Earlier this month, Porcarelli—known as Porky to his many friends in and around Sierra County, New Mexico—received an identification card that officially certifies him as Mobility Impaired by order of the state game agency. The certification permits special privileges to the holder, including the option to use a crossbow during any big game season and permission to hunt from inside a stationary motor vehicle while not on a public road or highway ... practices that are otherwise illegal if done by regular licensed hunters.
While incredibly spry, active and engaging for 86 years of age, Porky has had some physical setbacks in recent years, including surgery for the removal of his gall bladder in 2011. The previous year, he pursued elk for a week—albeit unsuccessfully—in the prime habitat located in New Mexico’s Gila National Forest, only months after undergoing quadruple heart bypass surgery.
There’s no question among his hunting peers that Joe certainly qualifies for some special treatment due to his age and physical condition, but the state and its automated permit system has apparently exaggerated (an understatement!) his advanced years. In fact, if AARP had been around, the partisan senior citizen lobbying confab may have been stuffing Porky’s mailbox with unwanted junk-mail solicitations for well more than 325 years.
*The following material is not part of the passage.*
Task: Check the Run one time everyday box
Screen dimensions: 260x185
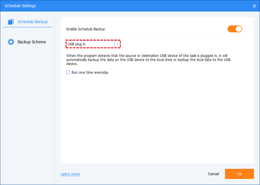Action: (x=68, y=73)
The backside of Porcarelli’s New Mexico Game and Fish Department Mobility Impaired card, which contains his vital statistics, lists his date of birth as “6/8/1625.” That means this coming June 8—God willing—we’ll be celebrating ol’ Porky’s 387th birthday. All told, that’s quite a feat for someone who still spends most of his free time tooling through the New Mexico deserts and mountains in his tricked-out Toyota FJ Cruiser, or sighting-in his latest firearm acquisition at the Truth or Consequences Municipal Gun Range.
When I regularly cross paths with my friend, Porky, at the local shopping market, taco parlor or at the range, he usually greets me by first saying he has a new gun to show me—or an old one he’d like to sell to me.
This week when we met, he said he had something special he wanted me to see.

“Hey, Kiddo!” he said while pulling his new Mobility Impaired Certification card from his wallet. “Get a load of what Game and Fish just sent to me!”
Porky always calls me "Kiddo."
Again, God willing, I’ll be turning a ripe old 60 years of age later this year. But it makes me feel young to know at least I haven’t been kicking around since 5 years after the Mayflower landed at Plymouth Rock, like my old buddy, Porky. Moreover, he has the official documentation from the state of New Mexico that proves it!